Holiday sales might have been ho-hum at shopping malls this year, but on the Internet, they boomed.
Online holiday sales grew by about 29 percent from a year ago, according to some estimates, much better than the 2 to 5 percent gains expected at traditional stores.
Shoppers spent about $15.8-billion on the Internet during November and December, according to the latest projections from Web tracking company ComScore Networks. This year's increase in online sales was better than many analysts had expected, almost matching last year's 30 percent annual gain.
To be sure, e-commerce is enjoying large percentage gains because the industry, almost nonexistent a decade or so ago, is in its infancy. Online commerce accounts for about 5 percent of retail sales.

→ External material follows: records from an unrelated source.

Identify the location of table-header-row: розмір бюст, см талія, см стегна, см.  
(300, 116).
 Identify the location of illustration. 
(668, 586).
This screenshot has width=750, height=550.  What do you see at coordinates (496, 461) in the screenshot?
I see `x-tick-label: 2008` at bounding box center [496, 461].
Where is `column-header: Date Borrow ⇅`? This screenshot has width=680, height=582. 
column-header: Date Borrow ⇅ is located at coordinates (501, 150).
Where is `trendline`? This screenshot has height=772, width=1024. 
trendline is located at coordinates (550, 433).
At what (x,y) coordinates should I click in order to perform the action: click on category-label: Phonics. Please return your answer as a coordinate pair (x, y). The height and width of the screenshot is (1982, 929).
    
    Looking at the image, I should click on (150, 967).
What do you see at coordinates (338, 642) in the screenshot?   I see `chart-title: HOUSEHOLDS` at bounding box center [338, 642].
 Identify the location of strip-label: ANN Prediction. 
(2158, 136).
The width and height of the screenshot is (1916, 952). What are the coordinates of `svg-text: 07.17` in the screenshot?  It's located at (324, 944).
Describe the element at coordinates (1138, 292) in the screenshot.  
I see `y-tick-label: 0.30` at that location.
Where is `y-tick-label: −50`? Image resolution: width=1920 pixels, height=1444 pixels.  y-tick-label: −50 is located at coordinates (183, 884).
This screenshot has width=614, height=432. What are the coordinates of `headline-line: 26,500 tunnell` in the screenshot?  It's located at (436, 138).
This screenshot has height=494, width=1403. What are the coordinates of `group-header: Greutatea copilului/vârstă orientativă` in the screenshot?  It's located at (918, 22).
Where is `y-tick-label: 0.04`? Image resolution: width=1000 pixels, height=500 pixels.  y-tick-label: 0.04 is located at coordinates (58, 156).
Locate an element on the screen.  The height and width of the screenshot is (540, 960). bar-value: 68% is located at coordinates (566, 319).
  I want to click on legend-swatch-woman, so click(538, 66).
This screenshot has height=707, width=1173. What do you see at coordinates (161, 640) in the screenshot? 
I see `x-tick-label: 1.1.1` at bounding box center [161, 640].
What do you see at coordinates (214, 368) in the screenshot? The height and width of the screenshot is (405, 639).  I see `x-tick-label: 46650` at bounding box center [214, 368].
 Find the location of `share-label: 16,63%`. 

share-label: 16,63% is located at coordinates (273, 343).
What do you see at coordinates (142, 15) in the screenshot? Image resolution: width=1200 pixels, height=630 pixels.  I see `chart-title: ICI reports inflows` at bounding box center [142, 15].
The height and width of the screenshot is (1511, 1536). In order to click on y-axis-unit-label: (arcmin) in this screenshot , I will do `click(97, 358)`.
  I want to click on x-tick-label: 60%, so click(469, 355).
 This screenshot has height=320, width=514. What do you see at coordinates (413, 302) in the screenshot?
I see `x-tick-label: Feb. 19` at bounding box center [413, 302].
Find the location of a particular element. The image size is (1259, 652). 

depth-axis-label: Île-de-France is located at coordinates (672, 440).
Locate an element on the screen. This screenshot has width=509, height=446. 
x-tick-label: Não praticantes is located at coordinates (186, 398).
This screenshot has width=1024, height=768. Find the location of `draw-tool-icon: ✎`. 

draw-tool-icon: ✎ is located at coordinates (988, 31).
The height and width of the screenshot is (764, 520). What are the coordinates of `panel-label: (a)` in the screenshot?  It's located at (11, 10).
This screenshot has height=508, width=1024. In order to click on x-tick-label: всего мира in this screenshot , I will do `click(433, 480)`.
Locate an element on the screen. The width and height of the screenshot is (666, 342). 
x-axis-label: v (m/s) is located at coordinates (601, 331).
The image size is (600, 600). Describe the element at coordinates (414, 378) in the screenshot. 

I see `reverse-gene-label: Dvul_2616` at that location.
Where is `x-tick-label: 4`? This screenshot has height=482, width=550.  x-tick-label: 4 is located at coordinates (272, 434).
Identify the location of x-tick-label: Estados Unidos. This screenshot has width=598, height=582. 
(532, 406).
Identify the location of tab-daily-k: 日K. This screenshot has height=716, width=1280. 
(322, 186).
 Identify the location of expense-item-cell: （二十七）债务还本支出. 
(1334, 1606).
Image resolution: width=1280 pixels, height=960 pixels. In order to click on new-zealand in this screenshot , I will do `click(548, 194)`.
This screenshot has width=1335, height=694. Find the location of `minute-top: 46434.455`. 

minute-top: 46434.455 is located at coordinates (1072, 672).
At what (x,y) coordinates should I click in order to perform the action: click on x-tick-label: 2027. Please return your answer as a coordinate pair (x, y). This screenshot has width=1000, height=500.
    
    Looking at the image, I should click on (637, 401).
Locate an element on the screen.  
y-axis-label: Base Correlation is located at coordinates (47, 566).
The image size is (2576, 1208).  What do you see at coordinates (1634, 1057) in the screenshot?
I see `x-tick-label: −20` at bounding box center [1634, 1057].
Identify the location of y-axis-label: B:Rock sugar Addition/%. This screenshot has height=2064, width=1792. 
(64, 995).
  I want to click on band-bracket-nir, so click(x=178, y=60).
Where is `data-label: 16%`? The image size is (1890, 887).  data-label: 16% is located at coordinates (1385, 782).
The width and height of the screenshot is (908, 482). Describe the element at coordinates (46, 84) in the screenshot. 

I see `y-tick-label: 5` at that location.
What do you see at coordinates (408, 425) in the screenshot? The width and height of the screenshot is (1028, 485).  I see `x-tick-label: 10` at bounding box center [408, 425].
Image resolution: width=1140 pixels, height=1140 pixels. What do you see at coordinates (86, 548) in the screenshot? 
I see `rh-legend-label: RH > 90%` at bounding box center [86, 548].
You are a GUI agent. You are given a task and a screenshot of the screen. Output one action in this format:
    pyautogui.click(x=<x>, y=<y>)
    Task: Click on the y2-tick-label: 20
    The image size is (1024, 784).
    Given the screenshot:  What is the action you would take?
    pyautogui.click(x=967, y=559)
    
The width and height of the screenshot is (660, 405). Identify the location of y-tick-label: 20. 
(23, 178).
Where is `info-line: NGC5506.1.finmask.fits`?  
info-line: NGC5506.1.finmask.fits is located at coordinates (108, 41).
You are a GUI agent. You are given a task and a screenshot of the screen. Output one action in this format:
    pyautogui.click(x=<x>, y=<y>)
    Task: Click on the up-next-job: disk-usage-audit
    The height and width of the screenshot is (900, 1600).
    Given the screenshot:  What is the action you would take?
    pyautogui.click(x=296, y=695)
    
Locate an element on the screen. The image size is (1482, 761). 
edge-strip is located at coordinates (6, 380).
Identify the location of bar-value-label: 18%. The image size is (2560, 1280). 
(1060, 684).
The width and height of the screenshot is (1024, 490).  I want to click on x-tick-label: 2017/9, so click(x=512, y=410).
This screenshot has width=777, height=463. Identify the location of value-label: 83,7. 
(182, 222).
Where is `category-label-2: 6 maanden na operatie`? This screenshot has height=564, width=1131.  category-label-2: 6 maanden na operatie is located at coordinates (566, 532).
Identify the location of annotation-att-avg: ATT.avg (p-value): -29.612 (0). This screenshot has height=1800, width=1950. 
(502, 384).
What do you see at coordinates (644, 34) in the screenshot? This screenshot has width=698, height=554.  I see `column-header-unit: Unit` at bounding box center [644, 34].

And even with this shopping season's strong showing, it's becoming more clear that Internet "e-tailers" are not even coming close to replacing traditional stores, as some suggested they would a few years ago amid the dot-com hype.
"If there were people predicting that online retail would overtake (traditional retail stores), I think they were definitely overestimating its effect," said Graham Mudd of ComScore Networks.
That said, it's hard to overstate the effect the Web had on retailers and shoppers this holiday season.
Amazon.com Inc., the undisputed leader and bellwether indicator for the e-commerce business, said this year was the best in its 10-year history. At its peak, Amazon sold 32 items every second and shipped purchases to 217 countries around the globe.
During the week leading up to Christmas, nearly one in 10 visits to the Internet in the United States, whether they led to a sale or not, were to a shopping or classified advertising Web site, according to Web tracking service Hitwise.
Thanksgiving Day was the biggest day in history for visits to Internet shopping sites, according to the firm.
Even sites not typically associated with holiday shopping saw some of their best Web sales this year.
Dell Inc.'s Dell.com was the third most visited shopping site on the Internet during the week leading up to Christmas, according to Hitwise.
Only eBay and Amazon had more visitors.